Task details: Using the data that follows, output only the lines from the line with "This screenshot has width=739, height=408." up to and including the line with "You are a GUI", exactly, leaving pictures aside.

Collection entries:
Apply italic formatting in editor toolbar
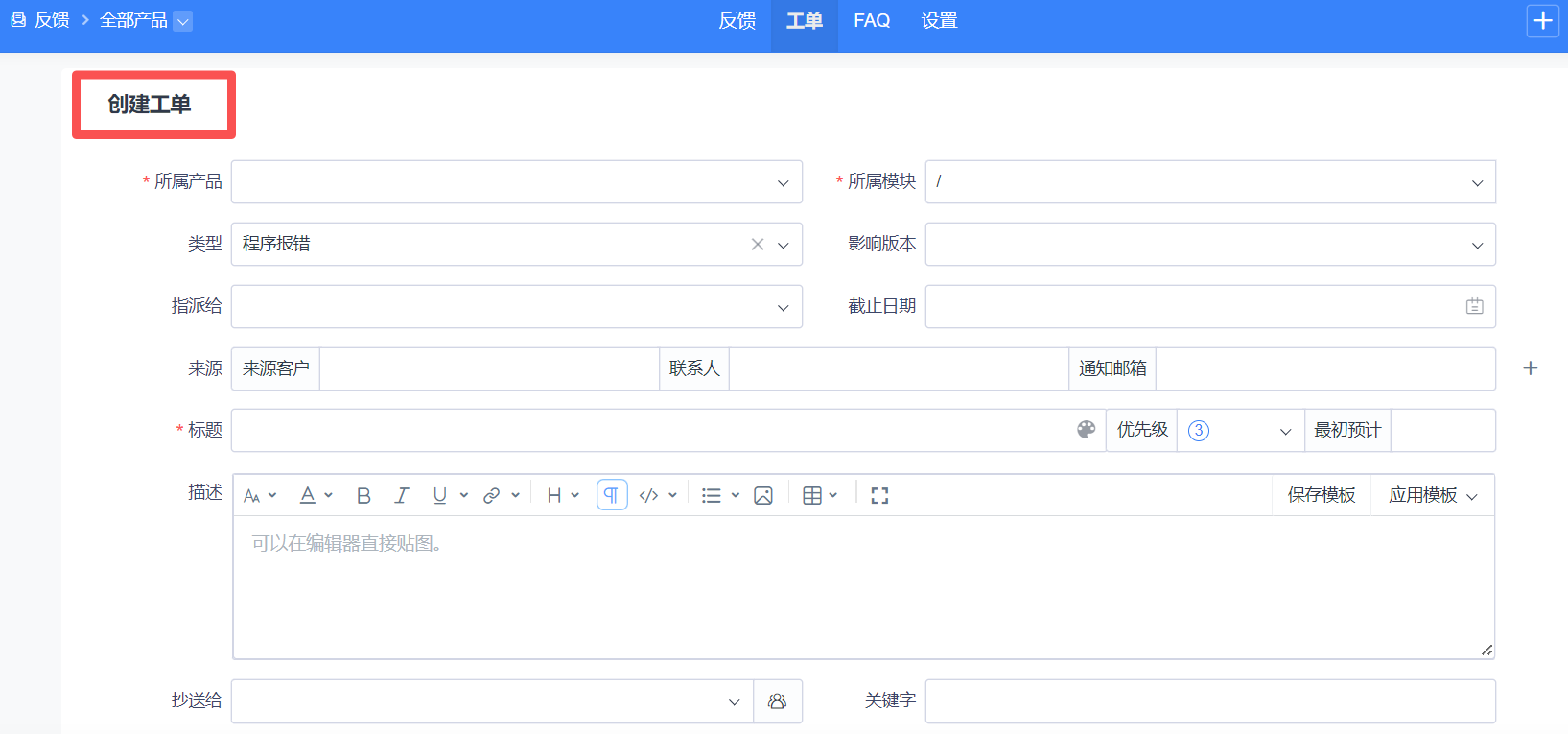Viewport: 1568px width, 734px height. click(402, 495)
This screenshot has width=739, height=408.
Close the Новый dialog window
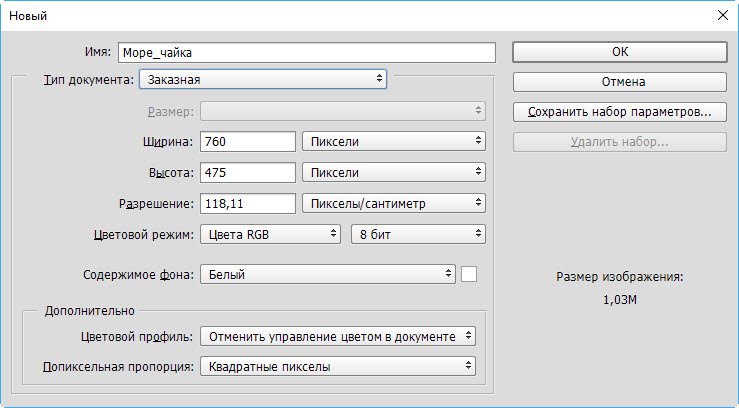click(x=721, y=15)
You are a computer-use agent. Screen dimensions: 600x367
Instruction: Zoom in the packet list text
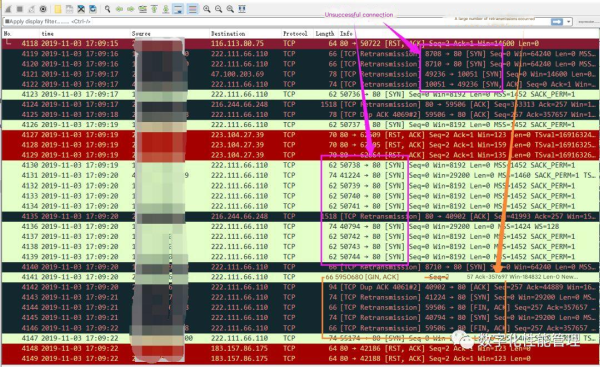tap(207, 9)
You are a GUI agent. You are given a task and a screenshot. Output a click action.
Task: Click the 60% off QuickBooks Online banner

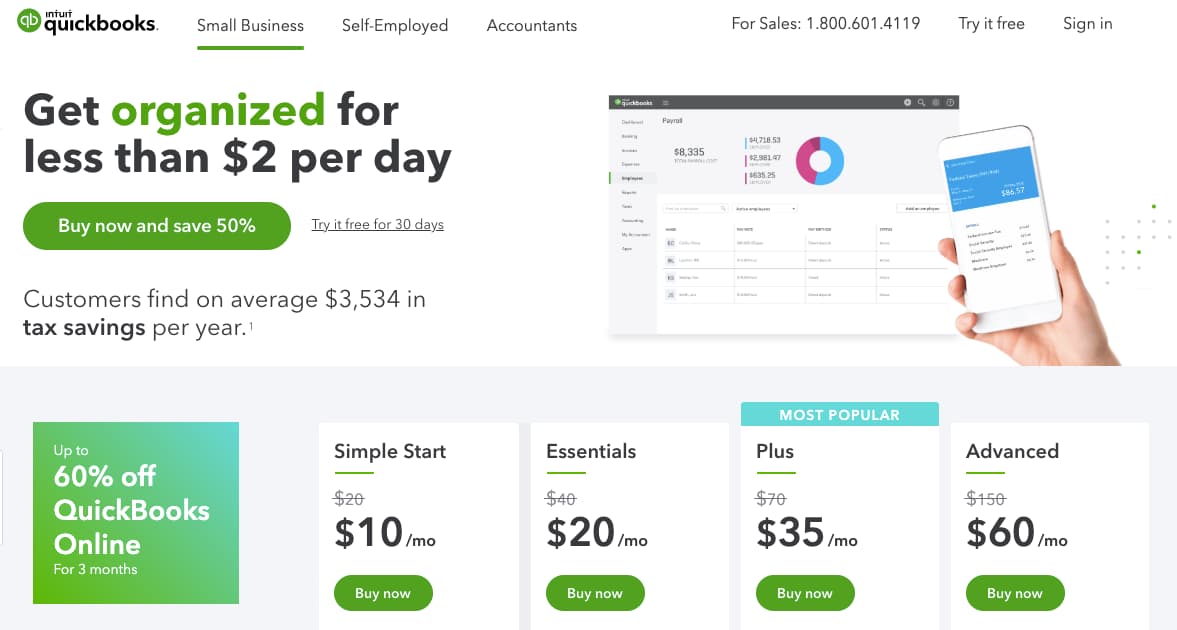click(x=136, y=513)

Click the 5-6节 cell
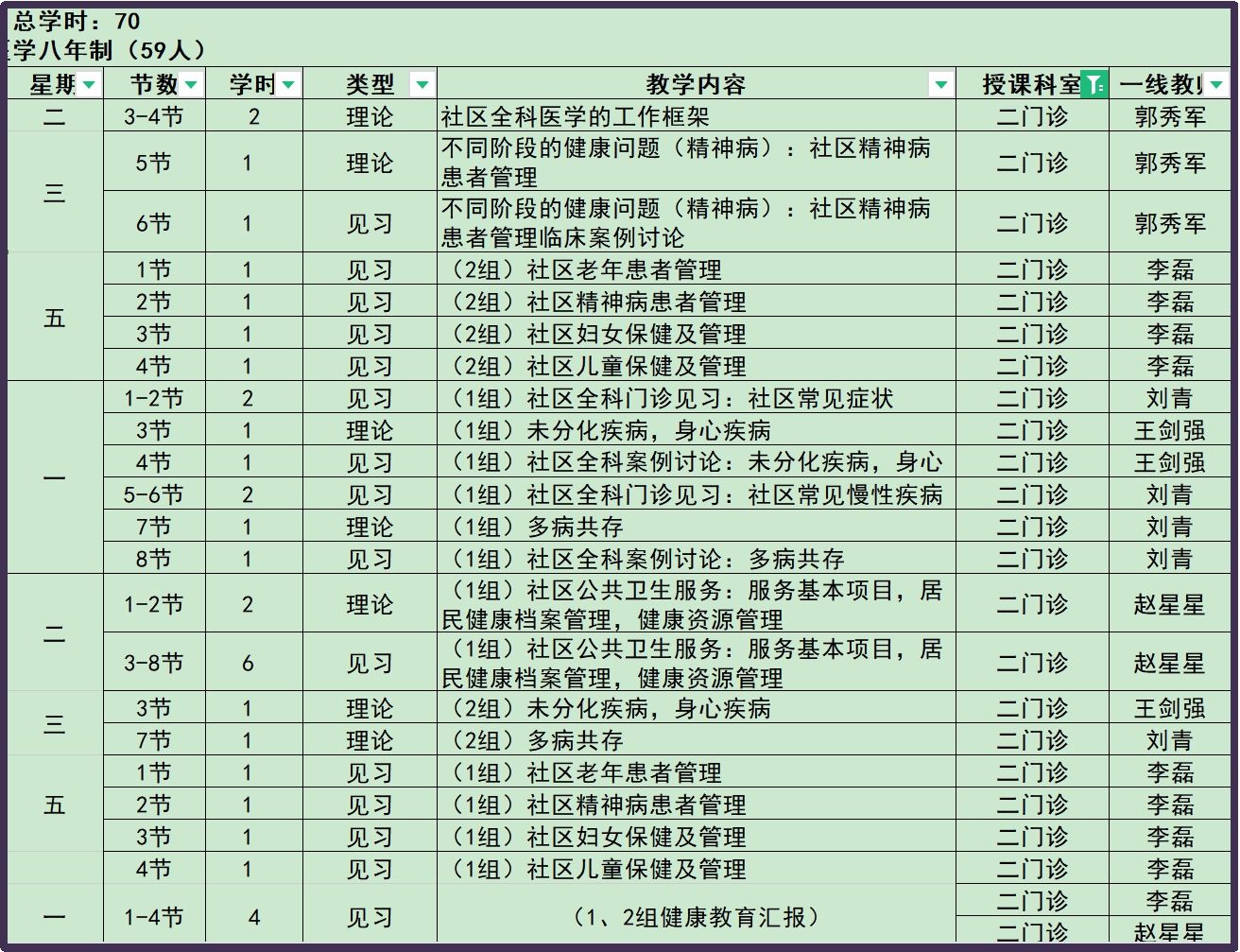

Exercise result:
This screenshot has width=739, height=408.
Close the Новый dialog window
click(x=721, y=15)
You are a computer-use agent. Screen dimensions: 600x367
Instruction: Zoom in the packet list text
tap(207, 9)
You are a GUI agent. You are given a task and a screenshot. Output a click action.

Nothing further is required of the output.